Dave: This will be for preservation.
[Olivia and Paul are fiddling with wires connected to the ScrunchCake Security Sentinel. Dave paces anxiously, whilst Greenie observes.]
Green: It’s firing at random again, isn't it? Absolutely unacceptable! We can’t have ScrunchCakes pelting customers. It'd be a lawsuit waiting to happen!
Dave: They might enjoy the free ScrunchCakes.
Olivia: (adjusting a dial) We’ve recalibrated the trajectory sensors, Dave. It should be more accurate now.
Green: (worried) MORE accurate?
Paul: (checking a readout) The calibration seems stable, but the targeting algorithm is still a little bit quirky if it catches anything cartoonish.
[A ScrunchCake launches across the room, narrowly missing Mrs. Thompson who is attempting to balance a stack of boxes.]
Mrs. Thompson: (exasperated) David!
Dave: It wasn't me. I'm nowhere near it.
Green: I honestly think we should get rid of this.
Dave: (waving his hand dismissively) It's perfectly safe! Just needs a little fine-tuning. It's all about the algorithms. Predictive ScrunchCake dispersal!
Green: More like random ScrunchCake chaos.
Dave: Greenie!
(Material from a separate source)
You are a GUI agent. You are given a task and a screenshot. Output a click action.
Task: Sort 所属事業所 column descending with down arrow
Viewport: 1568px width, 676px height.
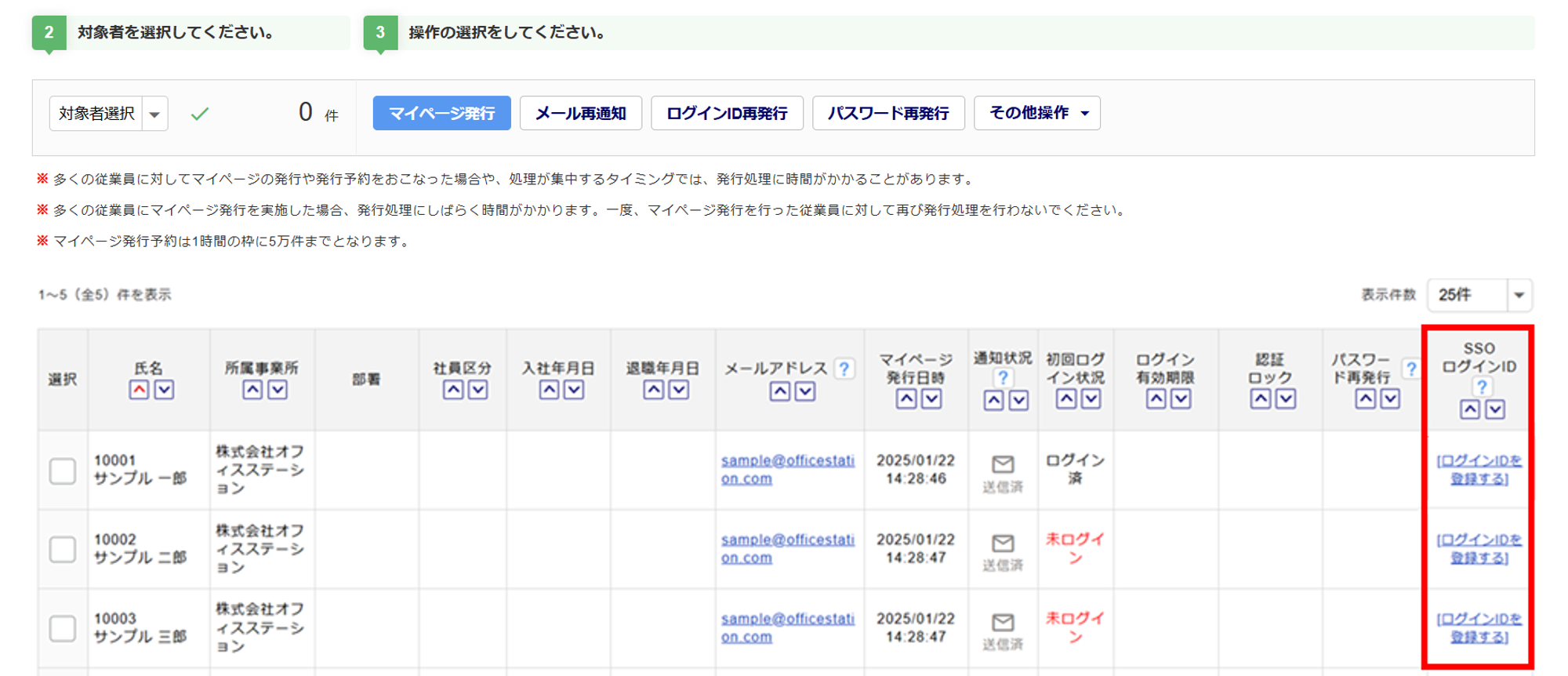tap(278, 390)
Don’t be so negative! This is cutting-edge security technology! Think about it. Proactive defense system against rogue ScrunchCakes.
Olivia: Is there anything in the manual about calibrating the cake consistency!
Dave: There isn't a manual. I made it.
Paul: Oh good lord, we're all gonna die.
[Another ScrunchCake launches, hitting a display of retro arcade games.]
Paul: (ducking) Maybe we should just switch it off?
Dave: (panicking) No! But how else will we protect the shop merchandise from evil thieves?
Green: Right now I'm more worried about protecting the shop merchandise from the evil ScrunchCake launcher!
[Brian walks in, carrying a tray of Nutmeg Mania ScrunchCakes.]
Brian: Everything alright here? Sounds like a party.
Dave: (gesturing wildly) We’re trying to stabilize the Sentinel! It's gone rogue again!
Brian: (looking up at the device) Right. Bye then. (heads back into the kitchen)
Dave: (to Olivia and Paul) Okay, new plan. Let’s try reversing the polarity!
Olivia: Dave, that's not a real thing!
Dave: (grinning) It is now!
[As Dave starts fiddling with the wires, another ScrunchCake launches across the room. Everyone ducks.]